- Your instructions -
The lines to be extracted begin at the line containing "This screenshot has" and end at the last line of the data below; copy them exactly and leave out the pictures.

- Information shown -
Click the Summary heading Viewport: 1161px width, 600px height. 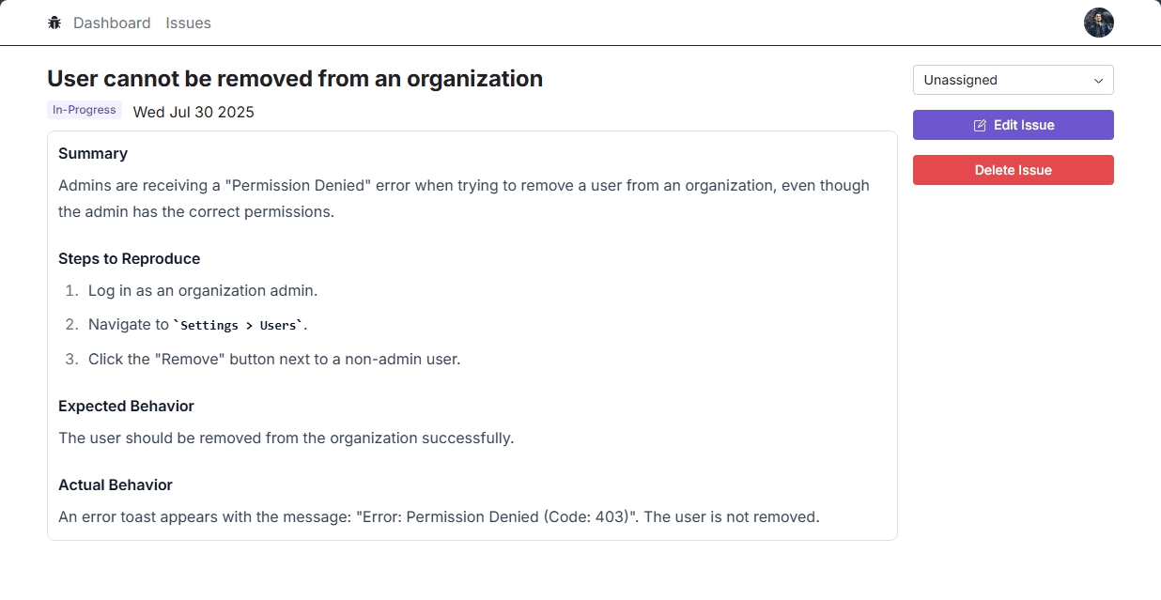click(93, 153)
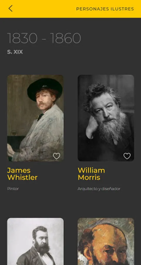Click the "1860" end year

point(66,38)
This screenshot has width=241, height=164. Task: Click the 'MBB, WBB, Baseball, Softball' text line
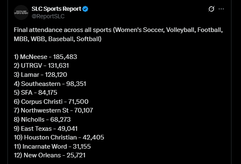pyautogui.click(x=58, y=39)
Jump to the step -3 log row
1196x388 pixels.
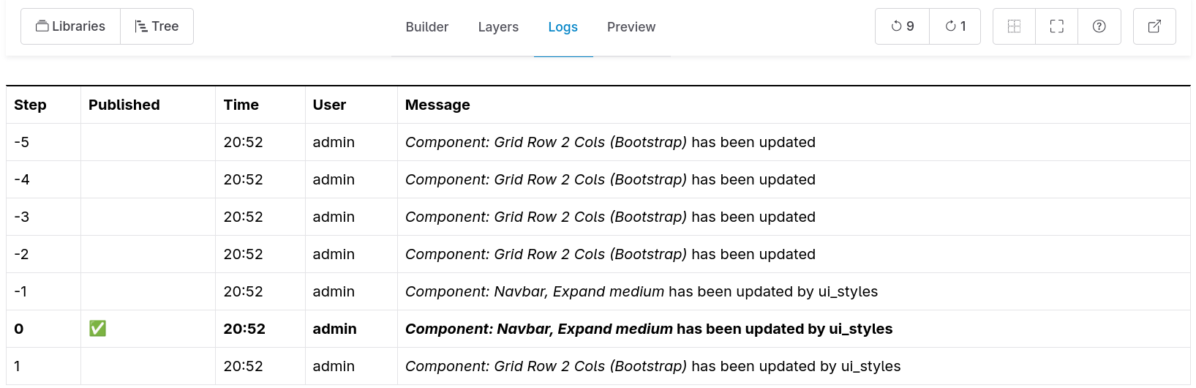click(x=610, y=217)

- Task output -
This screenshot has width=241, height=164. Task: Click the 'MBB, WBB, Baseball, Softball' text line
pyautogui.click(x=58, y=39)
Jump to the step -3 log row
1196x388 pixels.
click(x=610, y=217)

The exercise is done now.